** What the task requires **
Your answer should consist solely of the lines from the one holding "Click the home icon in sidebar" through the final line of the entries, reproduced exactly and without pictures.

** Records to use **
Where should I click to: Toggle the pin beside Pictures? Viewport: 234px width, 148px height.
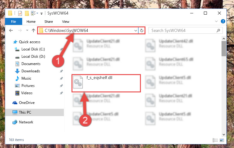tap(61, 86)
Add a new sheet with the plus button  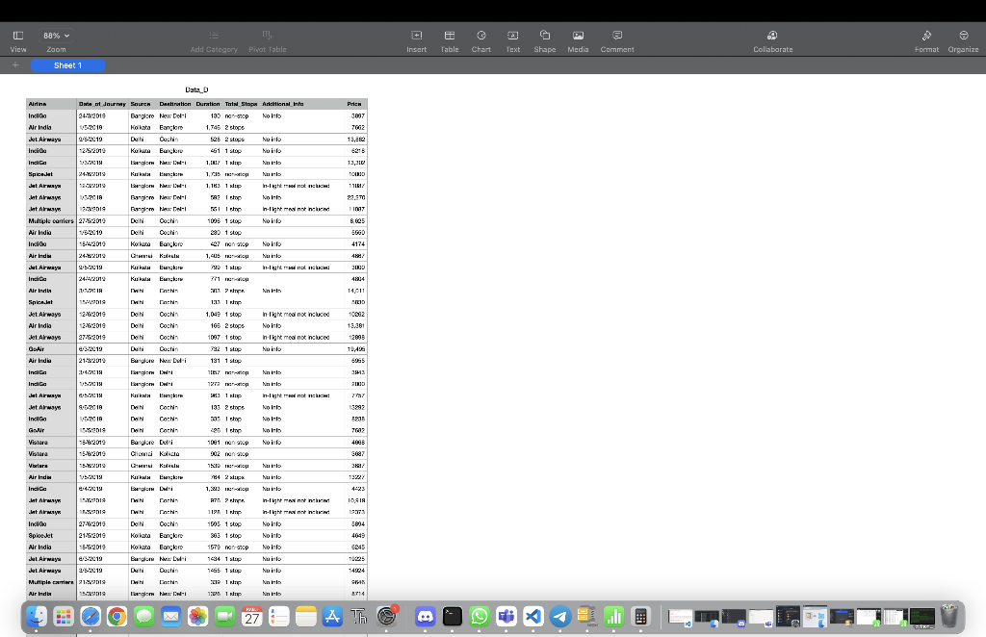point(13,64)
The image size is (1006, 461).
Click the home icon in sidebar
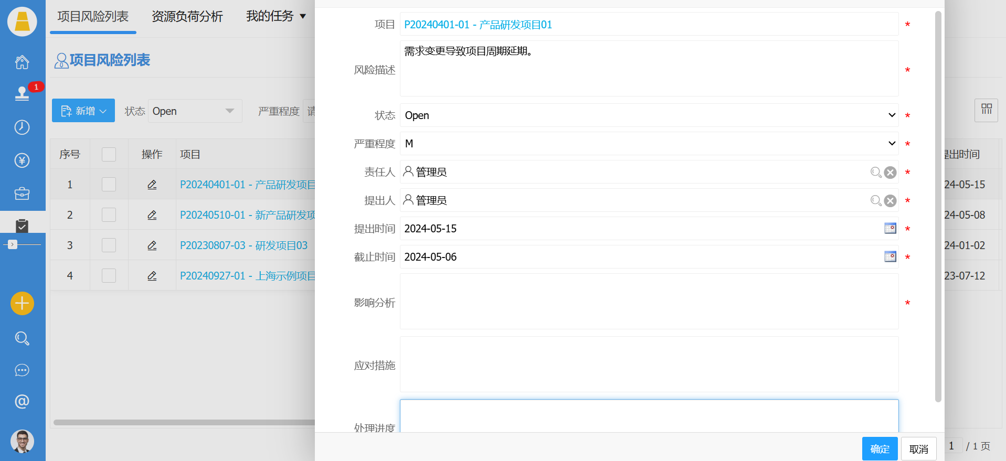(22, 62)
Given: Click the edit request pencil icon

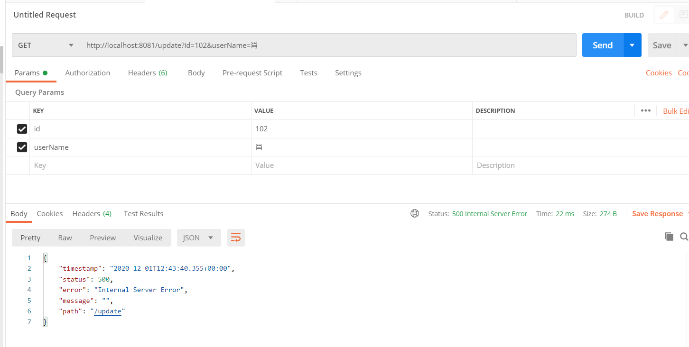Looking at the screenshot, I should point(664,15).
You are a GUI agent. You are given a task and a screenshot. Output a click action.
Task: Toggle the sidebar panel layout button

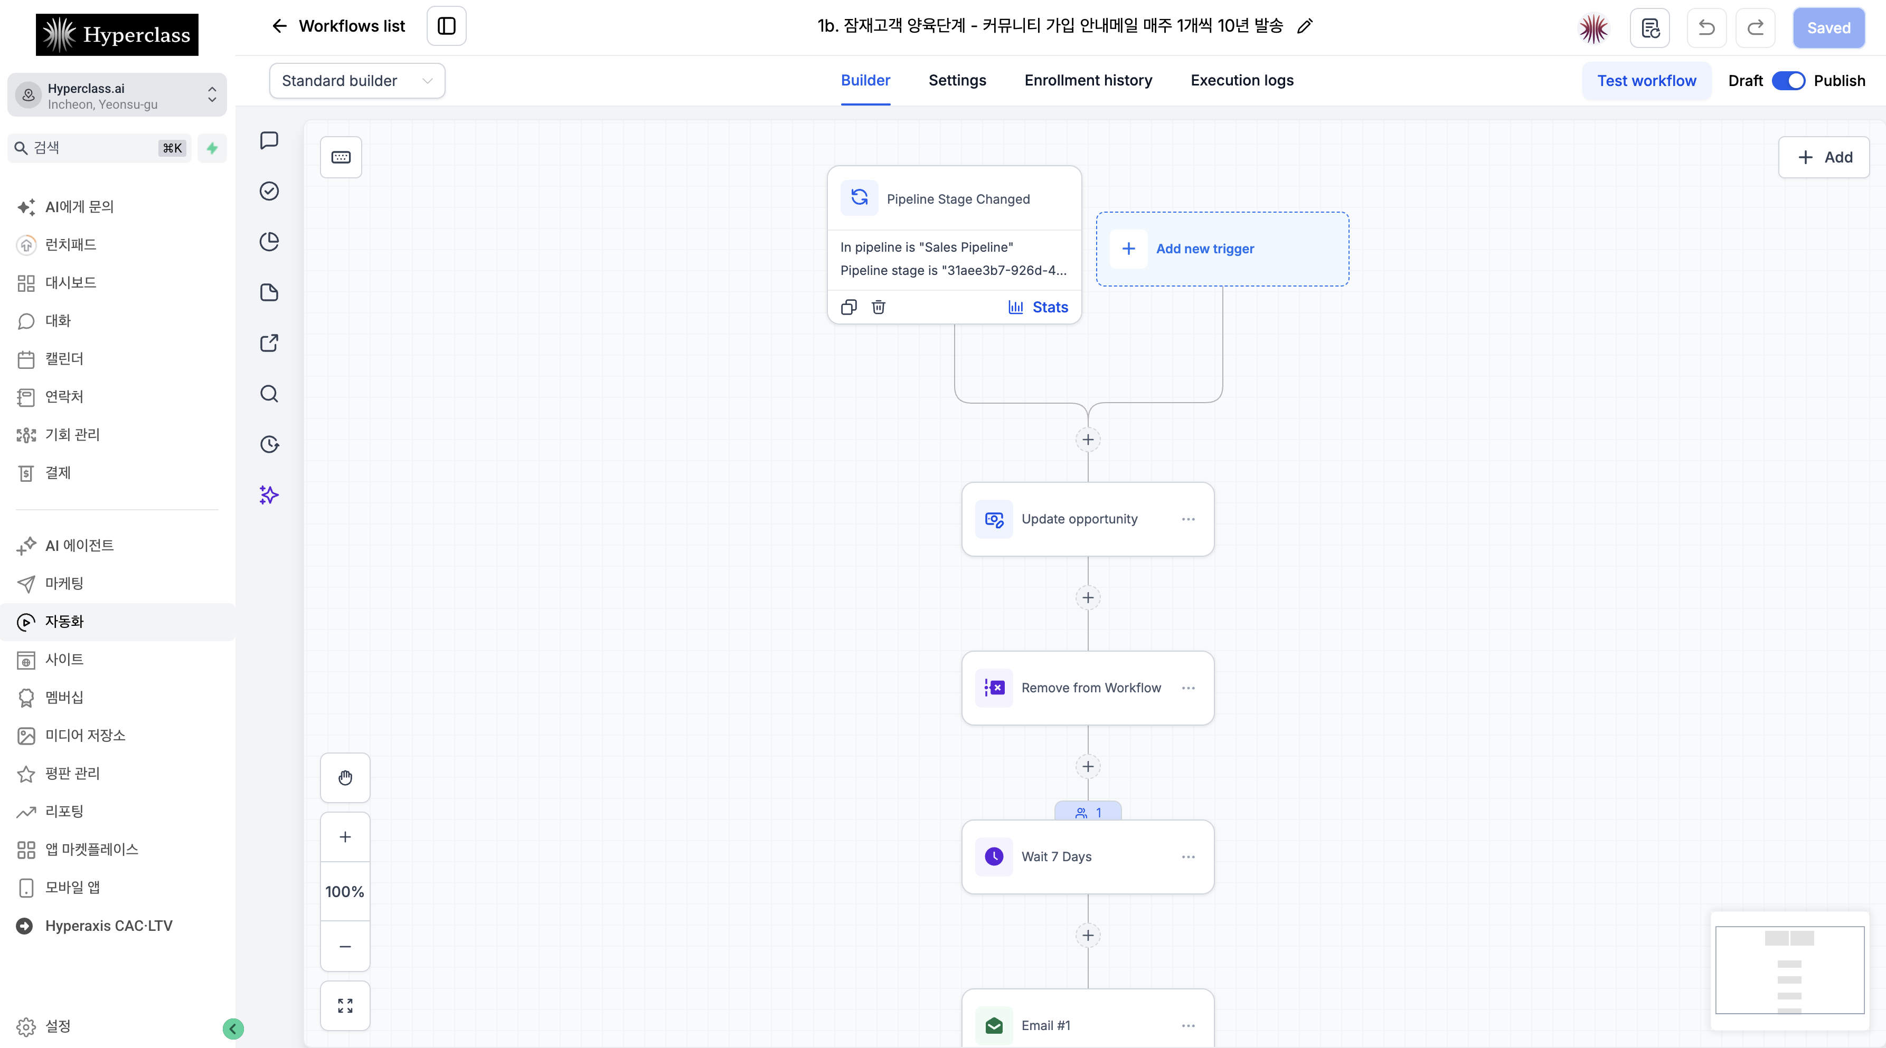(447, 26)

** Solution to the exercise **
Click the home icon in sidebar
(22, 62)
Given: Click the edit request pencil icon

Looking at the screenshot, I should point(664,15).
You are a GUI agent. You are given a task and a screenshot. Output a click action.
Task: Toggle the sidebar panel layout button

(447, 26)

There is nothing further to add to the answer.